In [1]:
spark

Starting Spark application


ID,YARN Application ID,Kind,State,Spark UI,Driver log
1,application_1613331100983_0002,pyspark,idle,Link,Link


SparkSession available as 'spark'.
<pyspark.sql.session.SparkSession object at 0x7f29acae2e10>

In [2]:
import hashlib
from datetime import datetime
from pyspark.sql import functions as F
from pyspark.sql.types import FloatType
import hsfs

In [3]:
# Create a connection
connection = hsfs.connection()
# Get the feature store handle for the project's feature store
fs = connection.get_feature_store()

Connected. Call `.close()` to terminate connection gracefully.

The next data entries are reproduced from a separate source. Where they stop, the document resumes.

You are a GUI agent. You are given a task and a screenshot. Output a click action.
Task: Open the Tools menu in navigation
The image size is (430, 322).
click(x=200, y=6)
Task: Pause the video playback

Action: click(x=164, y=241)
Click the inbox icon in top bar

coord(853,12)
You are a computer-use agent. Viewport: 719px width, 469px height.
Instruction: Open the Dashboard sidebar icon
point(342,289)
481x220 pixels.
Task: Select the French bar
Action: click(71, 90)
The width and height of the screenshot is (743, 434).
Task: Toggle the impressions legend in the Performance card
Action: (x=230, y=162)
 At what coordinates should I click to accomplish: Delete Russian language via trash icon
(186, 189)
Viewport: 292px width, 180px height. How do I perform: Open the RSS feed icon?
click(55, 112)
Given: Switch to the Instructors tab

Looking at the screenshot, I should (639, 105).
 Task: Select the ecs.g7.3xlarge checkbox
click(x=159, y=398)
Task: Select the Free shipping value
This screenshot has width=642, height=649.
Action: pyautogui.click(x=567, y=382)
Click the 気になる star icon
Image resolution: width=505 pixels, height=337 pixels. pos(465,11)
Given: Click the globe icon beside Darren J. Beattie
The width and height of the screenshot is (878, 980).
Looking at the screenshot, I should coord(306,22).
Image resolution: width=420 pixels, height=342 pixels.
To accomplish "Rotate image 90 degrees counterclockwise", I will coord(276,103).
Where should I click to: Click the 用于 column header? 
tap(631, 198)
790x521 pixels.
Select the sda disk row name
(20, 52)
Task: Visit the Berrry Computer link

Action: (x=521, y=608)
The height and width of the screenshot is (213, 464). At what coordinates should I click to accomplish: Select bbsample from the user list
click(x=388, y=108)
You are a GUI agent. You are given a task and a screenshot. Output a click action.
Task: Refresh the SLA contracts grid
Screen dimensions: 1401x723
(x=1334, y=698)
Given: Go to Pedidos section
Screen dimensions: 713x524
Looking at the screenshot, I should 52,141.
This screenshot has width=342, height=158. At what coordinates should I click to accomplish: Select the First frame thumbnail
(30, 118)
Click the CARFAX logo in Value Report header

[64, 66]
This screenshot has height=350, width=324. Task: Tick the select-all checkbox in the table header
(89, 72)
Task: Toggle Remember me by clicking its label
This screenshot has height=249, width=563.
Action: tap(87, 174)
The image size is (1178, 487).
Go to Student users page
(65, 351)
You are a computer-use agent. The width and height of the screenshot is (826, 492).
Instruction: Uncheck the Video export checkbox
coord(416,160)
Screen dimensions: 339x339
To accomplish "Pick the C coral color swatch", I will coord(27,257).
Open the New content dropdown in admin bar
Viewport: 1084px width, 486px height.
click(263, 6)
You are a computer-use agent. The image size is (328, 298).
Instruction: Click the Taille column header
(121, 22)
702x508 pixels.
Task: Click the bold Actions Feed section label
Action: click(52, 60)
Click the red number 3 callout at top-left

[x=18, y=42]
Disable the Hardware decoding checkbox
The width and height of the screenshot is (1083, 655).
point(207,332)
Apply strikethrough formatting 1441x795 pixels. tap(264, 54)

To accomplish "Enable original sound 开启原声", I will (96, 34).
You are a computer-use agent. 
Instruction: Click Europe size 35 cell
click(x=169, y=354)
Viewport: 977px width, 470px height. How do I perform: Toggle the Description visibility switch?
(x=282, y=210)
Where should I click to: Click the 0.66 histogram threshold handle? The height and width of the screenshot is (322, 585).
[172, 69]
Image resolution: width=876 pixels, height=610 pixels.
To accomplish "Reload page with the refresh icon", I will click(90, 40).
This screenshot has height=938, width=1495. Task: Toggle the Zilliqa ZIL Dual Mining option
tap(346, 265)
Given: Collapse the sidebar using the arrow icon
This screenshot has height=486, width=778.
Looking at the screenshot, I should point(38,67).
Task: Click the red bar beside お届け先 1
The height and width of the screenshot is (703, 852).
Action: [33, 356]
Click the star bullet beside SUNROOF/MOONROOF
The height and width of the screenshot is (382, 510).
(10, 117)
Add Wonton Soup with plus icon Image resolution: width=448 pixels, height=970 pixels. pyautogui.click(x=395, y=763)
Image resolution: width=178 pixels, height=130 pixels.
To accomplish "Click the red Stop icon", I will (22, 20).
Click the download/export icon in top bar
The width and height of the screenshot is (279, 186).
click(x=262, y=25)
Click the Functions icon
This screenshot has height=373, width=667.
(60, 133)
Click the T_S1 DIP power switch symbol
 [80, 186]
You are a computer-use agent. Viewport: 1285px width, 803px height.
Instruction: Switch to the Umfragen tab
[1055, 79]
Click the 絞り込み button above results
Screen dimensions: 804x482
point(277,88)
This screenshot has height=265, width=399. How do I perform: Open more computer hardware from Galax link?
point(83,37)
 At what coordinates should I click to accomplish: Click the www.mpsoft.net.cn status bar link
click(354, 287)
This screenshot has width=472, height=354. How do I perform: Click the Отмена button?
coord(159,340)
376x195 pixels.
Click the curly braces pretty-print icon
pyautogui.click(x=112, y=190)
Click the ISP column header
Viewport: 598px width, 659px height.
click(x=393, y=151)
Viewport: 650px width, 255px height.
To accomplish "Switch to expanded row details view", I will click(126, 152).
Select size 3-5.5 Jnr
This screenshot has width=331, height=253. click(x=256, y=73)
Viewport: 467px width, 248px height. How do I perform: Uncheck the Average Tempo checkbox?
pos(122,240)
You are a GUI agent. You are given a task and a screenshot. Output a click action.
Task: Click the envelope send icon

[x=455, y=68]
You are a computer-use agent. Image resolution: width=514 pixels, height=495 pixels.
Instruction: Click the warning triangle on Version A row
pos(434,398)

## Load transactions feature group from hsfs

In [None]:
transactions_fg = fs.get_feature_group("transactions_fg", 1)
transactions_df = transactions_fg.read()
transactions_df.show()

## Load alert transactions feature group from hsfs

In [5]:
alert_transactions_fg = fs.get_feature_group("alert_transactions_fg", 1)
alert_transactions_df = alert_transactions_fg.read()
alert_transactions_df.show()

+------+-------+--------------+--------+
|is_sar|tran_id|    alert_type|alert_id|
+------+-------+--------------+--------+
|  true|  11873|gather_scatter|      47|
|  true|  11874|gather_scatter|      47|
|  true|  11875|gather_scatter|      47|
|  true|  13151|gather_scatter|      47|
|  true|  23148|gather_scatter|      47|
|  true|  23779|scatter_gather|      17|
|  true|  23780|scatter_gather|      17|
|  true|  26441|scatter_gather|      17|
|  true|  26442|scatter_gather|      17|
|  true|  28329|gather_scatter|      47|
|  true|  31581|gather_scatter|      47|
|  true|  34310|gather_scatter|      47|
|  true|  34433|scatter_gather|      17|
|  true|  36131|gather_scatter|      58|
|  true|  36563|scatter_gather|      17|
|  true|  41430|scatter_gather|      17|
|  true|  42363|scatter_gather|      17|
|  true|  42511|gather_scatter|      58|
|  true|  44370|gather_scatter|      58|
|  true|  46176|gather_scatter|      58|
+------+-------+--------------+--------+
only showing top

## Load party feature group from hsfs

In [None]:
party_fg = fs.get_feature_group("party_fg", 1)
party_df = party_fg.read()
party_df.show()

## Create graph edge training dataset

In [7]:
alert_transactions_df.count()

915

In [None]:
transactions_df.count()

In [9]:
edges = transactions_df.join(alert_transactions_df,["tran_id"],"left")
edges = edges.withColumn("is_sar",F.when(F.col("is_sar") == "true", 1).otherwise(0))\
             .select("src","dst","tx_type","base_amt","tran_id","is_sar")\
             .toDF('source', 'target', 'tx_type', 'base_amt', 'tran_id', 'is_sar')

In [None]:
edges.show()

In [11]:
edges.count()

KeyboardInterrupt: 

In [None]:
edges.where(F.col("is_sar")==1).count()

In [None]:
edges_td_meta = fs.create_training_dataset(name="edges_td",
                                       version=1,
                                       data_format="csv",
                                       label = ["is_sar"],   
                                       description="edges training dataset")
edges_td_meta.save(edges)

## Create graph node training dataset

In [None]:
sources = edges.select(["source"]).toDF("id")
targets = edges.select(["target"]).toDF("id")
nodes = sources.union(targets).dropDuplicates(subset=["id"])
nodes.show()

In [None]:
nodes.count()

In [None]:
nodes_td = nodes.join(party_df, ["id"])
nodes_td.count()

In [None]:
nodes_td.show()

In [None]:
node_td_meta = fs.create_training_dataset(name="node_td",
                                       version=1,
                                       data_format="csv",   
                                       description="node training dataset")
node_td_meta.save(nodes_td)